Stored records
+++
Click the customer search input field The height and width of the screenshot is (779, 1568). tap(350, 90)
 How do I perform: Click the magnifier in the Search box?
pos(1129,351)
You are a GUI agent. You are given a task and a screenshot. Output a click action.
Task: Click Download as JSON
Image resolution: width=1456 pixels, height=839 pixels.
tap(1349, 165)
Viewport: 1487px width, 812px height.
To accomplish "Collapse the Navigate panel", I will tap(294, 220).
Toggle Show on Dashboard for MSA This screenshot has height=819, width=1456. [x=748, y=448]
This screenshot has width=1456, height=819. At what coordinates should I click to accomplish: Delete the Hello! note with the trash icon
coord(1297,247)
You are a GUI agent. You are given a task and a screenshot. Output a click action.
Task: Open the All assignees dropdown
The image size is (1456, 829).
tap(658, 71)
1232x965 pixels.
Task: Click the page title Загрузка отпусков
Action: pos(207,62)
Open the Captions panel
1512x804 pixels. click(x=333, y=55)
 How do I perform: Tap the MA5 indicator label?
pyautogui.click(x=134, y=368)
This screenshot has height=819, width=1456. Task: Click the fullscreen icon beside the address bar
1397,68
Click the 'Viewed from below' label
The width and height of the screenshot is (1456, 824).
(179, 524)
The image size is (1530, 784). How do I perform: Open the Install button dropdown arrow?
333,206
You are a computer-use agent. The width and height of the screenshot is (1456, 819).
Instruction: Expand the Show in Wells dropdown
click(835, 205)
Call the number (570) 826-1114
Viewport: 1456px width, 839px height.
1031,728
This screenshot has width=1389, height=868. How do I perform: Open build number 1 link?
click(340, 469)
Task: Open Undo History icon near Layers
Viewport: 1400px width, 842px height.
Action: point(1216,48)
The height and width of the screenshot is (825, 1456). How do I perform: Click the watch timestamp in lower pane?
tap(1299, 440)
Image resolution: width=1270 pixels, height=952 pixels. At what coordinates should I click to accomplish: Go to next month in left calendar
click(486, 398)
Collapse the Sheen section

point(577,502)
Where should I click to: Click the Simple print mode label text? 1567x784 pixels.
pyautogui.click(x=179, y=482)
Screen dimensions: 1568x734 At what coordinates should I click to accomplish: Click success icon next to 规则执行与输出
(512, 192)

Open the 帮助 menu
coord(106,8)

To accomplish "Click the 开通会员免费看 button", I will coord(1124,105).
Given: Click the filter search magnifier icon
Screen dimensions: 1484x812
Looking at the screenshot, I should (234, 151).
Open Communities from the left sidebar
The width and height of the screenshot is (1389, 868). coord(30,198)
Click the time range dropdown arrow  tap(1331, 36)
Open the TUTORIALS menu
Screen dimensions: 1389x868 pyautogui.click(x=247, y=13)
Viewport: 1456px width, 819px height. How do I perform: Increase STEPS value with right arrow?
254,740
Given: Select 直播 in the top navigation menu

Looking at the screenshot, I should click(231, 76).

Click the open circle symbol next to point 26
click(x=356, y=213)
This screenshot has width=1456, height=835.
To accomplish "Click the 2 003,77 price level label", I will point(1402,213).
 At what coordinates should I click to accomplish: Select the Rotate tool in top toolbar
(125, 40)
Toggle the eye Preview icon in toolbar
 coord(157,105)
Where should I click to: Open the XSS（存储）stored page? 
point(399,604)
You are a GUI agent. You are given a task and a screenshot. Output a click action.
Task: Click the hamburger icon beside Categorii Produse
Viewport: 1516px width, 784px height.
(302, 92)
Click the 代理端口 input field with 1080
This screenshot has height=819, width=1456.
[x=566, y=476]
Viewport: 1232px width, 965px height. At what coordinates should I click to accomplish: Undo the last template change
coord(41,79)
+++
The records above should be restated exactly, line for line.

Click the customer search input field The height and width of the screenshot is (779, 1568). tap(350, 90)
 How do I perform: Click the magnifier in the Search box?
pos(1129,351)
You are a GUI agent. You are given a task and a screenshot. Output a click action.
Task: Click Download as JSON
Image resolution: width=1456 pixels, height=839 pixels.
tap(1349, 165)
Viewport: 1487px width, 812px height.
To accomplish "Collapse the Navigate panel", I will tap(294, 220).
Toggle Show on Dashboard for MSA This screenshot has height=819, width=1456. [x=748, y=448]
This screenshot has width=1456, height=819. At what coordinates should I click to accomplish: Delete the Hello! note with the trash icon
coord(1297,247)
You are a GUI agent. You are given a task and a screenshot. Output a click action.
Task: Open the All assignees dropdown
The image size is (1456, 829).
tap(658, 71)
1232x965 pixels.
Task: Click the page title Загрузка отпусков
Action: pos(207,62)
Open the Captions panel
1512x804 pixels. click(x=333, y=55)
 How do I perform: Tap the MA5 indicator label?
pyautogui.click(x=134, y=368)
This screenshot has height=819, width=1456. Task: Click the fullscreen icon beside the address bar
1397,68
Click the 'Viewed from below' label
The width and height of the screenshot is (1456, 824).
(179, 524)
The image size is (1530, 784). How do I perform: Open the Install button dropdown arrow?
333,206
You are a computer-use agent. The width and height of the screenshot is (1456, 819).
Instruction: Expand the Show in Wells dropdown
click(835, 205)
Call the number (570) 826-1114
Viewport: 1456px width, 839px height.
1031,728
This screenshot has width=1389, height=868. How do I perform: Open build number 1 link?
click(340, 469)
Task: Open Undo History icon near Layers
Viewport: 1400px width, 842px height.
Action: point(1216,48)
The height and width of the screenshot is (825, 1456). How do I perform: Click the watch timestamp in lower pane?
tap(1299, 440)
Image resolution: width=1270 pixels, height=952 pixels. At what coordinates should I click to accomplish: Go to next month in left calendar
click(486, 398)
Collapse the Sheen section

point(577,502)
Where should I click to: Click the Simple print mode label text? 1567x784 pixels.
pyautogui.click(x=179, y=482)
Screen dimensions: 1568x734 At what coordinates should I click to accomplish: Click success icon next to 规则执行与输出
(512, 192)

Open the 帮助 menu
coord(106,8)

To accomplish "Click the 开通会员免费看 button", I will coord(1124,105).
Given: Click the filter search magnifier icon
Screen dimensions: 1484x812
Looking at the screenshot, I should (234, 151).
Open Communities from the left sidebar
The width and height of the screenshot is (1389, 868). coord(30,198)
Click the time range dropdown arrow  tap(1331, 36)
Open the TUTORIALS menu
Screen dimensions: 1389x868 pyautogui.click(x=247, y=13)
Viewport: 1456px width, 819px height. How do I perform: Increase STEPS value with right arrow?
254,740
Given: Select 直播 in the top navigation menu

Looking at the screenshot, I should click(231, 76).

Click the open circle symbol next to point 26
click(x=356, y=213)
This screenshot has width=1456, height=835.
To accomplish "Click the 2 003,77 price level label", I will point(1402,213).
 At what coordinates should I click to accomplish: Select the Rotate tool in top toolbar
(125, 40)
Toggle the eye Preview icon in toolbar
 coord(157,105)
Where should I click to: Open the XSS（存储）stored page? 
point(399,604)
You are a GUI agent. You are given a task and a screenshot. Output a click action.
Task: Click the hamburger icon beside Categorii Produse
Viewport: 1516px width, 784px height.
(302, 92)
Click the 代理端口 input field with 1080
This screenshot has height=819, width=1456.
[x=566, y=476]
Viewport: 1232px width, 965px height. At what coordinates should I click to accomplish: Undo the last template change
coord(41,79)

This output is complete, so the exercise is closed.